Luis Del Valle Arce, Eduardo Lance, Ángel Delcis Malacalza and Santiago Omar Riveros were convicted of, according to the indictment, breaking and entering, illegal deprivation of liberty, torture and aggravated murder of four people who were held in a clandestine detention center. , torture and extermination known as Campo de Mayo. An estimated 5,000 people passed through the site.

The victims are Adrián Enrique Accrescimbeni, Juan Carlos Rosace, Rosa Eugenia Novillo Corvalán and Roberto Ramón Arancibia, whose bodies were found off the coast of the country between 1976 and 1978.

The judges ordered doctors to examine the health of three of the convicts to see if they are fit to go to prison. In the meantime, they will be under house arrest using electronic monitoring devices. According to the Argentine press, they are between 79 and 98 years old.

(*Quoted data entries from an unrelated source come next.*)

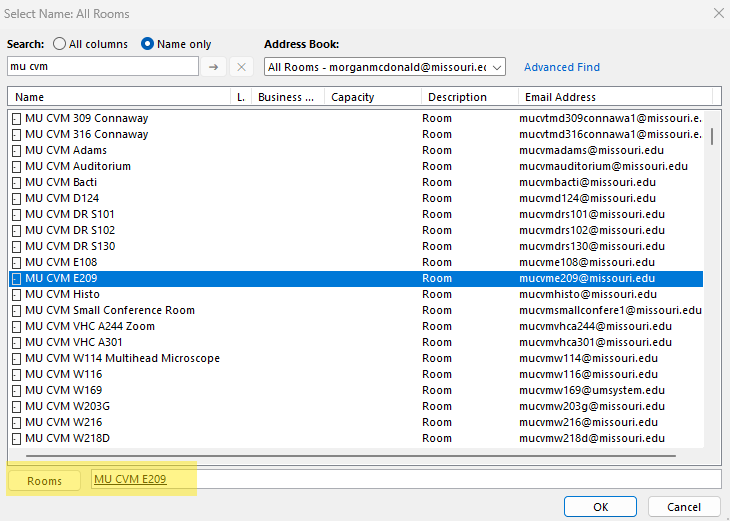Click the room icon beside MU CVM Auditorium
730x521 pixels.
[16, 166]
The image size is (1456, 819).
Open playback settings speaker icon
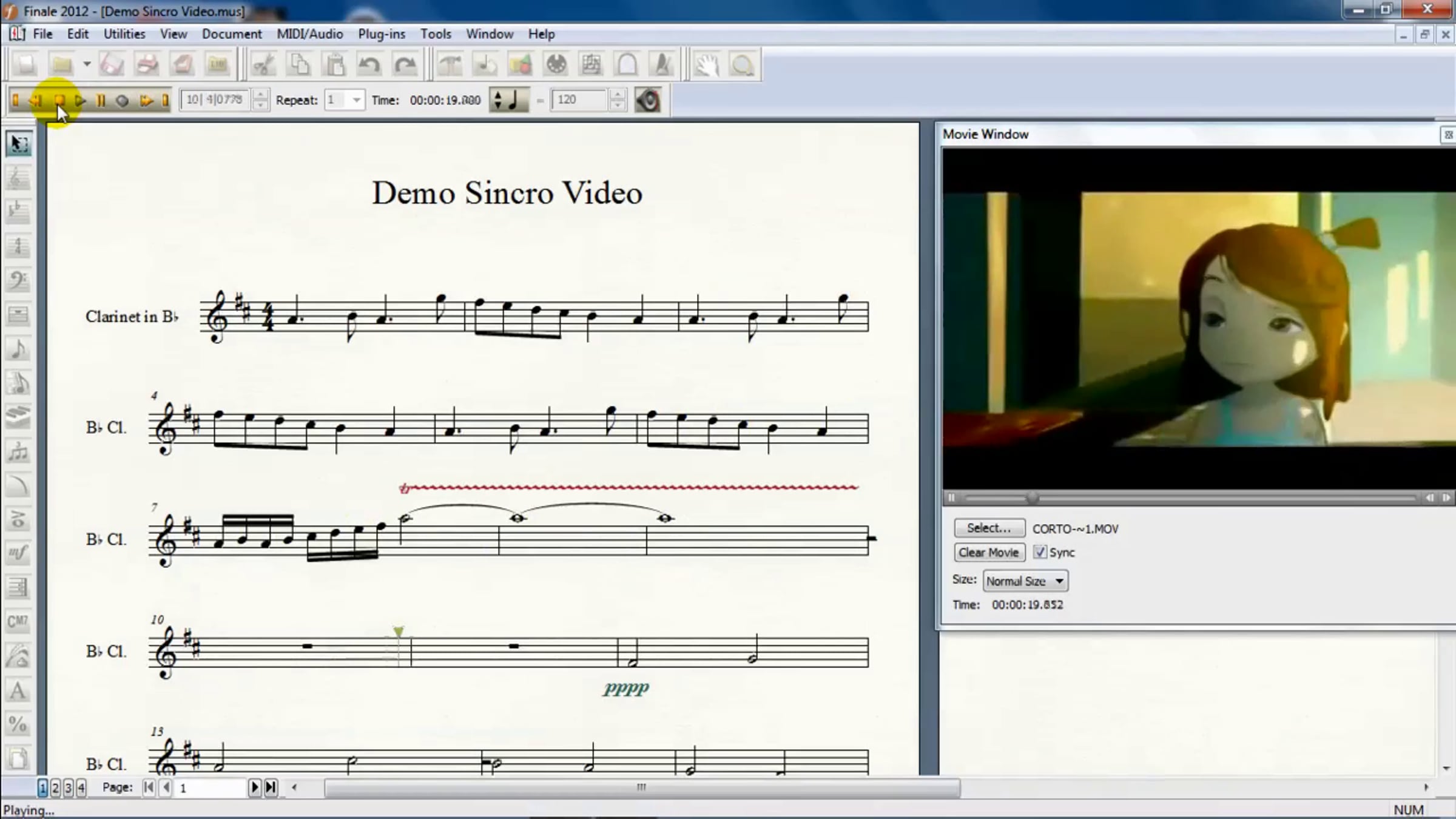pos(647,100)
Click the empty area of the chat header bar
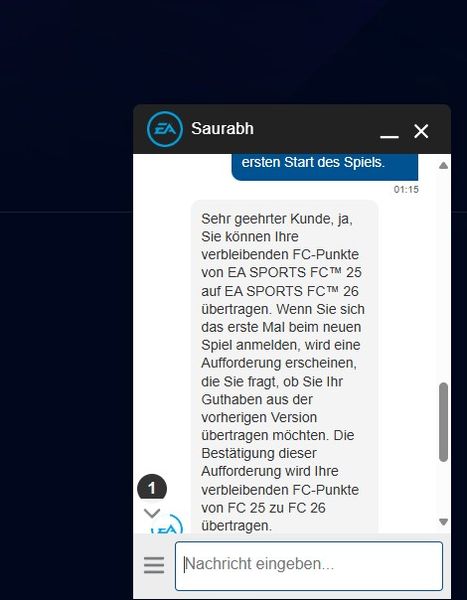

The convicts, the government says, were part of the 601st battalion of the Army’s aviation unit. Del Valle Arce was the group’s commander; Malacalza, second in command; Lance, chief of operations; and Riveros, head of the Military Institutes Command.

According to the indictment, the convicts organized and facilitated the resources to carry out the murder of the tortured people in Campo de Mayo — they used military airport, pilots, planes and army helicopters in a systematic way to eliminate political opponents. Trucks were also used to transport prisoners, guards and even drugs to dope the kidnapped before flights.

The court also ordered the Clarín group, which publishes the largest newspaper in Argentina, to correct a report published in 1977 entitled “Family members of 2 abandoned children sought”, about the children of Arancibia – one of the victims of the group condemned in second, according to the indictment.

According to the Argentine government, this is the first trial involving “death flights”. The process lasted almost two years, and the sentence was given virtually due to the pandemic. “The wrongful acts discussed in this case constitute crimes against humanity,” said Judge Walter Benditti.

The evidence was gathered, among other sources, by the Truth and Justice program, which investigated state crimes in the period. According to the Spanish newspaper El País, the crimes were reconstructed from the testimonies of recruits who were doing military service in Campo de Mayo at the time, who reported to the court, among other things, that they had found belongings of the disappeared near the airstrip.